The Therasuit method provides external stabilisation of the trunk that allows movements to be more coordinated and fluid in the upper and lower extremities, also helping to acquire and improve head and trunk control in patients who have little power of the same.

The method was devised by Izabela and Richard Koscielny, two Polish physiotherapists and parents of a daughter with cerebral palsy. The treatment application was developed by Soviet researchers to treat the problems of muscular atrophy suffered by astronauts who spent long periods in space

“The main objectives of this intensive care are the reduction of pathological patterns of movements, increase in muscle strength and endurance, as well as muscle control, coordination and functionality (gait, sedation, etc.),” Dr Barber explains.

The treatment programs available at Vithas Virgen del Mar Hospital consist of 3 hourly sessions a day, 5 days a week, for a period of between 3 and 4 weeks depending on each patient. “We perform an initial assessment from which we draw up an individualised treatment plan, clearly setting up the therapy goals to be met, adapting the treatment to each patient in a completely personalised way”.

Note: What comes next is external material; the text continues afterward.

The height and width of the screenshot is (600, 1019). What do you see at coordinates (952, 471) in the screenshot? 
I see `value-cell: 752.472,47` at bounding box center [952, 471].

Children undergoing treatment sessions at UDIAT now enjoy engaging in new games and activities that they can do with fewer physical effort thanks to the increase in their muscle strength resulting from this intensive daily treatment.

Dr Marina Barber says that “between ropes, rubber bands, balls, sandbags, hoops and other materials, we stimulate children's’ body movements, enabling them to play by nullifying the force of gravity that was previously a serious obstacle for most of them, which was making the normal movements more difficult”.

Stimulation of the vestibular system and proprioception also play a very important role in this treatment since, thanks to the help of the Therasuit, a lot of information is sent to the central nervous system, both about the correct posture and coordinated movements, thus eliminating most compensatory movements and making the specific muscle group work that would otherwise be restricted.

Who can benefit from this method?

Patients suffering from:

  • Infantile Cerebral Palsy (ICP)
  • Developmental Delays
  • Brain Injuries
  • Stroke
  • Ataxia
  • Athetosis
  • Spasticity (increased muscle tone)
  • Hypotony (weak muscle tone)
  • Other neurological disorders

All patients who have followed this intensive treatment have achieved significant improvements in alignment, stability and balance. “Gaining strength in the muscle groups we are working on, according to each case, allows performing smoother and coordinated movements in a faster manner, which leads to more fluid moves with less energy requirement from the child. Through such intensive work, we achieve elements of development that provide our children with greater personal autonomy,” says Dr Barber. “At UDIAT we continue to strive to offer the highest quality of treatment to our children always from a playful point of view because playing is the best way to learn”, she points out.